++++ Excerto selecionado ++++
As
ideias bem cimentadas e consolidadas são a força que move as pessoas e as
norteia na ação e na influência aos outros. É, por isso, que se constituem os
partidos que disputam as eleições junto do eleitorado para alcançar o poder, se
fazem os seminários, simpósios e congressos, se criam as academias, se põem a
funcionar escolas, se faz apostolado, missionação e até proselitismo. Por isso,
se estabeleceu como direito fundamental a liberdade de pensamento, expressão,
associação e reunião e se criam e mantêm órgãos de comunicação social.
Critica-se
o fundamentalismo e os ataques aos órgãos de comunicação social, a censura
prévia e o dirigismo.
Não obstante,
de forma encoberta ou de forma deslavada, os paladinos do pensamento único e do
uniformismo andam por aí.
Quem
não se lembra do desastre que foi a tentativa de exportar para o Norte de
África e para o Médio Oriente o figurino de democracia ocidental? E o que deu a
veleidade de conceder (!) a independência às colónias somente quando aqueles
povos estivessem bem preparados?
Depois,
há muitos casos em que aqueles ou aquelas que se manifestarem contra a corrente
são objeto de procedimento disciplinar ou são vistos de soslaio pela opinião
pública.
Podiam
mencionar-se muitos casos. Vou, porém, ater-me necessariamente apenas a alguns.
***
A 14 de julho, podia ler-se num dos sites do Vaticano um artigo de Lola González sob o título “Uma mulher africana dá a cara contra as imposições antinatalistas do
Ocidente”. Veja-se o texto em: https://infovaticana.com/2017/07/14/una-mujer-africana-planta-cara-las-imposiciones-abortistas-occidente/.
A
ativista nigeriana pelo direito à vida, Obianuju
Ekeocha, denuncia o desrespeito dos governos ocidentais pela democracia
africana ao quererem impor o aborto legal contra a vontade da maioria dos
africanos. Ora, segundo a articulista, os inquéritos de opinião mostram
abundantemente que os africanos – tanto as mulheres como os homens – odeiam o
aborto. E sublinha a ativista, em declarações ao Catholic News Service, que “ignorar a vontade do povo é cuspir
no tipo de democracia que se supõe que temos nos países africanos”.
++++ Informação fornecida ++++
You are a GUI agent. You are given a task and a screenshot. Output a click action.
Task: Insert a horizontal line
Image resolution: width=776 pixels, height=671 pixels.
++++
++++ Informação fornecida ++++
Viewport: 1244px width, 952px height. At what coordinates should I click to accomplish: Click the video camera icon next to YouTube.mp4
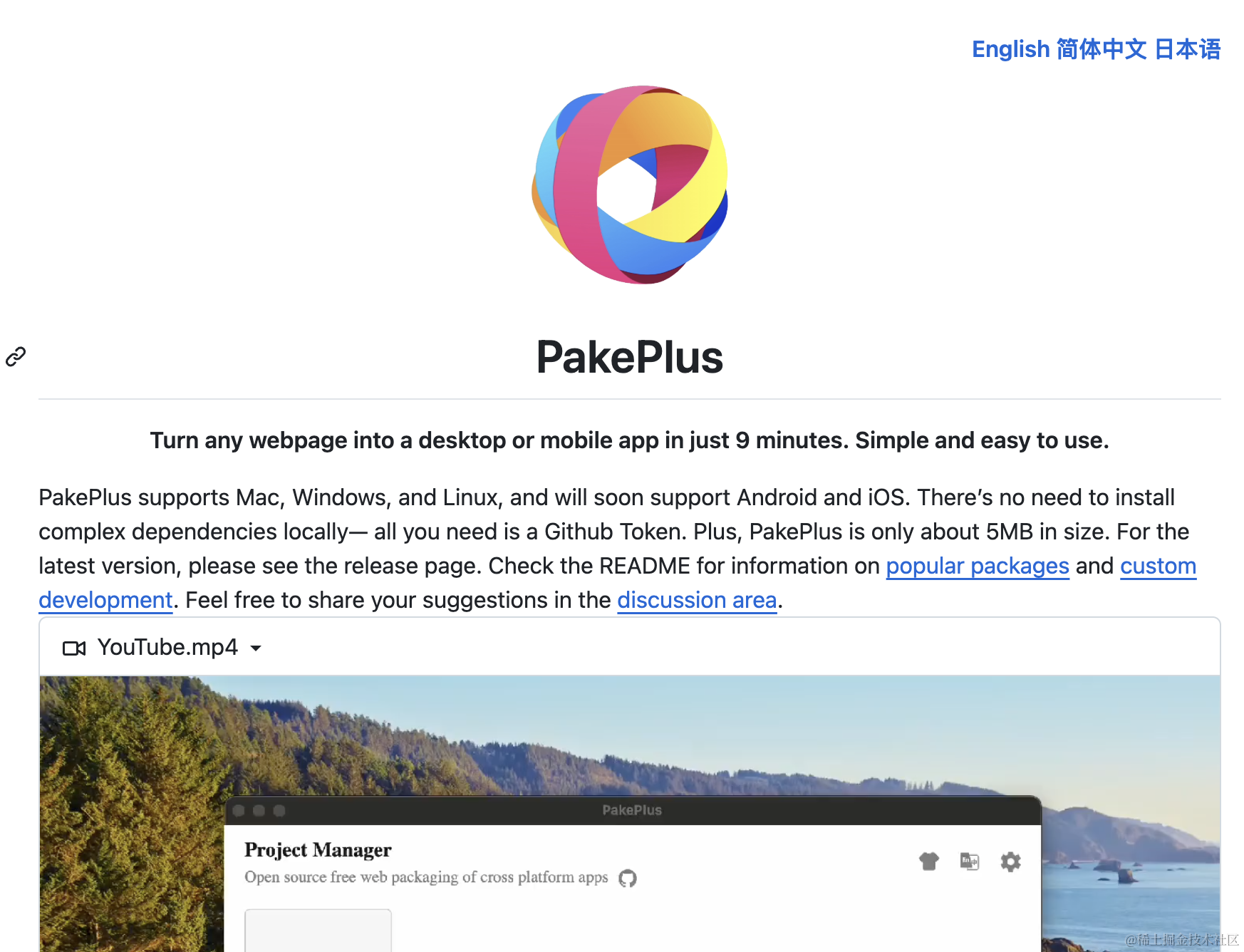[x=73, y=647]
++++
++++ Informação fornecida ++++
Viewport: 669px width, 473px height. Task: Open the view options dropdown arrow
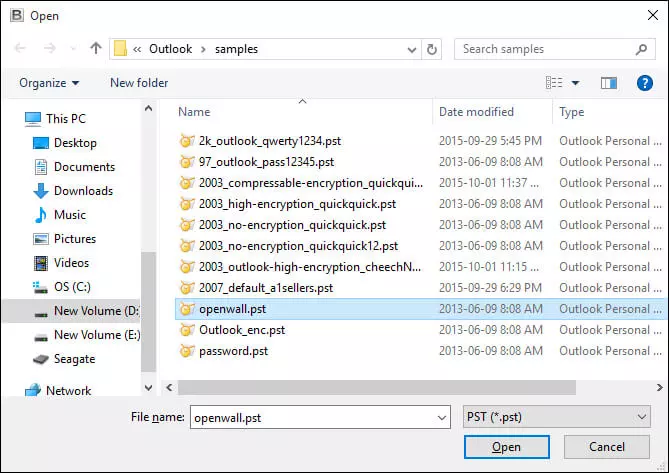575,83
++++
▸ Requisitos do exercício: Como continuaria o texto sobre o pensamento único depois da citação de Obianuju Ekeocha com que termina? Escreva essa continuação.

▸ Caixa de resposta:
A fundadora
da Culture of Life Africa assegura
que as nações ricas que injetam dinheiro na promoção e financiamento de abortos
em África se comportam como os antigos senhores coloniais, já que, segundo
refere, nunca no seu trabalho encontrou ninguém que suspirasse pela ajuda pelo
aborto. E segue acusando muitos dos países ocidentais da síndrome de supremacia
cultural em nome da qual tratam de impor a prática do aborto.
Também a
ideia de promover a anticonceção para combater a pobreza em África não passa de
uma “solução ocidental” que ignora o que pretendem os africanos. Em resposta à
asserção da entrevistadora da BBC que lhe referia que centenas de milhões de mulheres
não têm acesso à anticonceção e que deveriam tê-lo, Ekeocha contrapôs: “Bom, estás a dizer ‘deveriam’, mas quem és tu
para decidir? Não há uma petição popular.”.
E, quando a
entrevistadora insistia dizendo ter nascido e sido criada em África, aonde vai
várias vezes por ano, para sustentar a garantia de que a anticonceção é um
direito humano fundamental e necessário para superar a pobreza, a ativista contrapôs
e interpelou-a: “Essa é uma espécie de
solução ocidental, não? Porque não escutas a gente primeiro?”. E advertiu
que os promotores da anticonceção em África não acautelam os seus efeitos secundários.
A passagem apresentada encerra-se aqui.